EdgeWave, a leading firm providing protection against email account takeover and other social engineering attacks, released a new report entitled “How to Fight the Phishing Epidemic and Win”. The report provides new data to enterprise businesses about inbox threats including spear phishing, business email compromise, and more.
Employees Are Huge Risk for Firms
The most shocking finding is internal data showing that 56% of organizations don’t have any IT policies to guide employees on how to protect their email inboxes. In addition, the research shows that companies very often give their workers little, or unhelpful, instructions for how to avoid getting tricked into clicking phishing attack links.
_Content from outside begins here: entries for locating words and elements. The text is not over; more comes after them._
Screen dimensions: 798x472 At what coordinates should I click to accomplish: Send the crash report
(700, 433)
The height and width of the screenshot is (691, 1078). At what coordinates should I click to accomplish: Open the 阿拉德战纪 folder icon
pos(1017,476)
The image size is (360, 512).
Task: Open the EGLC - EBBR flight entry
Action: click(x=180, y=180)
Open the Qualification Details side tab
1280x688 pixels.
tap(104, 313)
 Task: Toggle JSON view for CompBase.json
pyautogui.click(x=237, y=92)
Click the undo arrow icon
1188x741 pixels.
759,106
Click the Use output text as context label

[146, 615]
“Most often companies tell their employees not to click on links or open attachments in suspicious emails,” the report states. “But this advice goes against how technology works for employees to get their job done. Employees are desensitized to all the noise and are often much more willing to click on links, which can prove dangerous.”
The report also cites data showing that 50% of employees reported not clicking a phishing link they had actually in fact clicked. The report claims this lack of awareness is one reason phishing attacks have turned into a multi-million dollar problem not just for the overall ecosystems, but for individual merchants as well.
“On top of investigation costs, organizations are hit with the remediation costs from successful phishing attack,” the report states. “According to the Ponemon Institute, the average recovery cost to businesses from a phishing threat is $300,000. Plus, the cost to contain the malware infection (introduced by the phishing threat) is $1.9 million annually.”
5 Key Phishing Attack Challenges Enterprise Businesses Face
Overall, the report identifies five areas companies should pay attention to when it comes to phishing attacks:
- The scale of the problem
- The Security Gap
- Employee Vulnerabilities
- Security Awareness Training
- IT Resource Constraints
The report provides details and data about fraud prevention best practices for each area. For example, 95% of attacks happened despite a corporate firewall, and the estimated cost of IT remediation after an attack is $52,500.